Jean-Marc Desperrier wrote, On 2009-01-30 03:25:
> Paul Hoffman wrote:
>> [...]
>> That feels insufficient to me. I also disagree that there are
>> "practical problems of revoking a very large number of certificates".
>> The worst problem is that the CRL will grow; that's no big deal, it
>> is supposed to grow.
> 
> You *obviously* never had to handle this CRL :
> http://onsitecrl.certplus.com/DIRECTIONGENERALEDESIMPOTSDIRECTIONGENERALEDESIMPOTSUSAGER/LatestCRL

Ah, yes, the proverbial 35 Megabyte CRL, which even at T1 speeds takes 3.5
minutes (211 seconds) to download.

> Java programs just can't take it up. And J2EE is by far the most popular 
> application server architecture nowadays. 64 bits J2EE with an 
> enterprise level stability is not a reality today.

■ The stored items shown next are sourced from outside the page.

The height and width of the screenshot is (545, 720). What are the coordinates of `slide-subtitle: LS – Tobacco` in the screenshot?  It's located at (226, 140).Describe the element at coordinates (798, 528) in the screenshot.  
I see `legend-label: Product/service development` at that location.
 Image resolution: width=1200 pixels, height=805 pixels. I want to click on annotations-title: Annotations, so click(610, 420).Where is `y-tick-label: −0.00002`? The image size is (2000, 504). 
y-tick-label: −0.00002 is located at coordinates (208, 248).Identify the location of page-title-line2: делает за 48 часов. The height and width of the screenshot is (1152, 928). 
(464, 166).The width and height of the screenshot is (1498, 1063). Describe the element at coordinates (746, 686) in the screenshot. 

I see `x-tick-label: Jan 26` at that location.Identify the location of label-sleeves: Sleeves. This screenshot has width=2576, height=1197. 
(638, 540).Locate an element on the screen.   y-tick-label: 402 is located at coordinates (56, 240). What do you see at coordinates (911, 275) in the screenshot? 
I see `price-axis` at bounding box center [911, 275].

Years ago, NSS used a general purpose BER/DER decoder everywhere.  It was
used to decode a single 35 MB CRL (from the DoD, as I recall), and IIRC it
took 24 hours to decode it and used some large portion of a gigabyte of RAM
to do so.  The problem was that it allocated space for and copied the value
of every component, and every subcomponent of every constructed (structured)
member of the document.

So, Julien wrote a new DER-only decoder that uses the same templates as the
old decoder, specifically motivated to handle that whopping CRL. It does
not make unnecessary copies.  Today, NSS uses that "Quick DER Decoder" for
anything that is DER encoded. I just ran it against that 35 MB CRL cited
above.  It took less than 2 seconds to parse the whole thing.